194. A Part of an Ode to the Immortal Memory and Friendship of that noble pair, Sir Lucius Cary and Sir H. Morison

IT is not growing like a tree 
    In bulk, doth make man better be; 
Or standing long an oak, three hundred year, 
To fall a log at last, dry, bald, and sere: 
        A lily of a day         5
        Is fairer far in May, 
    Although it fall and die that night; 
    It was the plant and flower of light. 
In small proportions we just beauties see; 
And in short measures, life may perfect be.  10
 
    Call, noble Lucius, then for wine, 
    And let thy looks with gladness shine: 
Accept this garland, plant it on thy head, 
And think—nay, know—thy Morison ‘s not dead. 
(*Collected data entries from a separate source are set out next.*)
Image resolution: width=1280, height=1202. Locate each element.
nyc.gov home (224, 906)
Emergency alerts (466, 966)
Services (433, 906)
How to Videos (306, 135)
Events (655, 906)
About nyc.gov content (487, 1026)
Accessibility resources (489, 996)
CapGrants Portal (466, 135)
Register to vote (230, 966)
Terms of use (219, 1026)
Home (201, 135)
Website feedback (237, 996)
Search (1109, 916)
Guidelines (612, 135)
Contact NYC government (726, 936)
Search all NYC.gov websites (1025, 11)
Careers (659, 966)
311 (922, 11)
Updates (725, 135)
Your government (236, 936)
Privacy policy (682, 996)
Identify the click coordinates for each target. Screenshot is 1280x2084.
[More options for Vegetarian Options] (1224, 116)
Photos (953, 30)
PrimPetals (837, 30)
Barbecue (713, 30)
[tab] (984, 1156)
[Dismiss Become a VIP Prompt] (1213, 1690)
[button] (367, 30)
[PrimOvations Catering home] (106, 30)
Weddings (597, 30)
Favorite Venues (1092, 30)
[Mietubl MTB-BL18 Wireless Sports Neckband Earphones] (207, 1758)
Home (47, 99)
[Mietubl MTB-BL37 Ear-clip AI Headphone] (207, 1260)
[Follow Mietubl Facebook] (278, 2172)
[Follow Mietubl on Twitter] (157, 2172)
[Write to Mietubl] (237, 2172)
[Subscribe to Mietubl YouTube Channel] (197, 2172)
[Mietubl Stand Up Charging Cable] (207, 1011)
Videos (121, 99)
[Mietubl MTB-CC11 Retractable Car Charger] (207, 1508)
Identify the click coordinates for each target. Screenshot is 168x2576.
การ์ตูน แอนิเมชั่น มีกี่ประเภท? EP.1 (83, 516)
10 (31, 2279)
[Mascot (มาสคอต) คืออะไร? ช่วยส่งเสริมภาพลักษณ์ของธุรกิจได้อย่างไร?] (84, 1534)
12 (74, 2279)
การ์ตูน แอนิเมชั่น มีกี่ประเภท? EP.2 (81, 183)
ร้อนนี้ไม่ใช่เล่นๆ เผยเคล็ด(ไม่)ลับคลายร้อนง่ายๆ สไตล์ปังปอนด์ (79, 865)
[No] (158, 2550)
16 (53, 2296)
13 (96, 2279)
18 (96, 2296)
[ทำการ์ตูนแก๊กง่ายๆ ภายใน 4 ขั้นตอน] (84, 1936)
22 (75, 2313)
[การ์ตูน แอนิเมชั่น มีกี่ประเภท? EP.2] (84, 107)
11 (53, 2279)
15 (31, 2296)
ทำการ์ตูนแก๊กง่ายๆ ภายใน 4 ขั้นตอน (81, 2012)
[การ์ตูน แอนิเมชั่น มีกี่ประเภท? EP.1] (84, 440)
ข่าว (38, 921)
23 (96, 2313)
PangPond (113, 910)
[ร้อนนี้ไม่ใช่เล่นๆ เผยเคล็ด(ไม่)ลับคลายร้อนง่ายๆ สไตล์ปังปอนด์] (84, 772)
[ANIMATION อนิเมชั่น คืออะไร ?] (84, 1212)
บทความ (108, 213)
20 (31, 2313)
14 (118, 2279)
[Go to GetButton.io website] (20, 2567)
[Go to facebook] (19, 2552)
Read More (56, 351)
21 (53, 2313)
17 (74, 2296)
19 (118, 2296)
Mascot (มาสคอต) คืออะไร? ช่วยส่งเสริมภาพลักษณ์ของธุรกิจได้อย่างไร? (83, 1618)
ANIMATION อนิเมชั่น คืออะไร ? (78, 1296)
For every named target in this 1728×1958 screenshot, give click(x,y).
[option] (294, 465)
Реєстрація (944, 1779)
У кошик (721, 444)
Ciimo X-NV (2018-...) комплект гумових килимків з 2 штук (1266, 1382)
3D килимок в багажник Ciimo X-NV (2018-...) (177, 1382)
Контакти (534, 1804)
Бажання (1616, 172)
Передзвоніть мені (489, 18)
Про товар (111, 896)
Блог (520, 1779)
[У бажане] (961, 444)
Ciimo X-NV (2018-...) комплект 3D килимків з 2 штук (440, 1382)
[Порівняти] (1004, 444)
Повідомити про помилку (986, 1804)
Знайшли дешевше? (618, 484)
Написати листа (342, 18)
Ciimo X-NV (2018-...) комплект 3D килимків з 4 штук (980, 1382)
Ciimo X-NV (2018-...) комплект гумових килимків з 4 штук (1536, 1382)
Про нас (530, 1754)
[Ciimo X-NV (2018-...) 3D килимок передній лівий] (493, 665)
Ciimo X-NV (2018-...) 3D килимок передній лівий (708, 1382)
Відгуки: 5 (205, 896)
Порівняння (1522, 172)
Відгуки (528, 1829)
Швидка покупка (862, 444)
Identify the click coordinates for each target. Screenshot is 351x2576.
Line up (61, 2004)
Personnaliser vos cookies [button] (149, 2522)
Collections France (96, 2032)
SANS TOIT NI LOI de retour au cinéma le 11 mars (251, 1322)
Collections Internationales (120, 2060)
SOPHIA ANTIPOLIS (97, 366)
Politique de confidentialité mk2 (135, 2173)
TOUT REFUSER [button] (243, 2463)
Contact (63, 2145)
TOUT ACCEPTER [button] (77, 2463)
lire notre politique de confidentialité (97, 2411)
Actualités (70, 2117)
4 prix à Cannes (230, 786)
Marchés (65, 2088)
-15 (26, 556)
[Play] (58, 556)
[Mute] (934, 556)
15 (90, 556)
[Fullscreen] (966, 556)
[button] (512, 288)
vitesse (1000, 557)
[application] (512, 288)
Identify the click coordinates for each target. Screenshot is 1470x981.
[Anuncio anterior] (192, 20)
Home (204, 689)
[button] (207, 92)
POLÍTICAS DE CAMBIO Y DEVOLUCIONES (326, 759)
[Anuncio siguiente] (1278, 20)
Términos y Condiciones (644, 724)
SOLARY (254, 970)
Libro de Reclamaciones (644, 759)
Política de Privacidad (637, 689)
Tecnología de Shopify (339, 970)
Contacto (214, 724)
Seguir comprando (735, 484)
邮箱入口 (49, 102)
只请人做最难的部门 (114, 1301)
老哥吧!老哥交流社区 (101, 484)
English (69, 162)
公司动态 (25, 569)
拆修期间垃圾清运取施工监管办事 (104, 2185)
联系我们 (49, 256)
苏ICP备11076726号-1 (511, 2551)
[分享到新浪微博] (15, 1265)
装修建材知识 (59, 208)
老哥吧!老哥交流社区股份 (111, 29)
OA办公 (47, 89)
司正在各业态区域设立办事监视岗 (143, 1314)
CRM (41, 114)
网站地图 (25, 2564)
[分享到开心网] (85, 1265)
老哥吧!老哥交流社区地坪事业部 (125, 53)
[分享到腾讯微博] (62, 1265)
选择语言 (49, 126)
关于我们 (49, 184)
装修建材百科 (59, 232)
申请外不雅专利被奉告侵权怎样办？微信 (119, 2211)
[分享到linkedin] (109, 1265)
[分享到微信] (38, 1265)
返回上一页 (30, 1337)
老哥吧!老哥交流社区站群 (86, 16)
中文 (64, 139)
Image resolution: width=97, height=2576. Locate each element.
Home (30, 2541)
        He leap’d the present age,  15
        Possest with holy rage 
    To see that bright eternal Day 
    Of which we Priests and Poets say 
Such truths as we expect for happy men; 
And there he lives with memory—and Ben  20
 
Jonson: who sung this of him, ere he went 
        Himself to rest, 
Or tast a part of that full joy he meant 
        To have exprest 
    In this bright Asterism  25
    Where it were friendship’s schism— 
Were not his Lucius long with us to tarry— 
        To separate these twy 
        Lights, the Dioscuri, 
And keep the one half from his Harry.  30
But fate doth so alternate the design, 
Whilst that in Heav’n, this light on earth must shine. 
 
    And shine as you exalted are! 
    Two names of friendship, but one star: 
Of hearts the union: and those not by chance  35
Made, or indenture, or leased out to advance 
        The profits for a time. 
        No pleasures vain did chime 
    Of rimes or riots at your feasts, 
    Orgies of drink or feign’d protests;  40
But simple love of greatness and of good, 
That knits brave minds and manners more than blood. 
 
    This made you first to know the Why 
    You liked, then after, to apply 
That liking, and approach so one the t’other  45
Till either grew a portion of the other: 
        Each stylèd by his end 
        The copy of his friend. 
    You lived to be the great surnames 
    And titles by which all made claims  50
Unto the Virtue—nothing perfect done 
But as a CARY or a MORISON. 
 
And such the force the fair example had 
        As they that saw 
The good, and durst not practise it, were glad  55
        That such a law 
    Was left yet to mankind, 
    Where they might read and find 
FRIENDSHIP indeed was written, not in words, 
        And with the heart, not pen,  60
        Of two so early men, 
Whose lines her rules were and records: 
Who, ere the first down bloomèd on the chin, 
Had sow’d these fruits, and got the harvest in.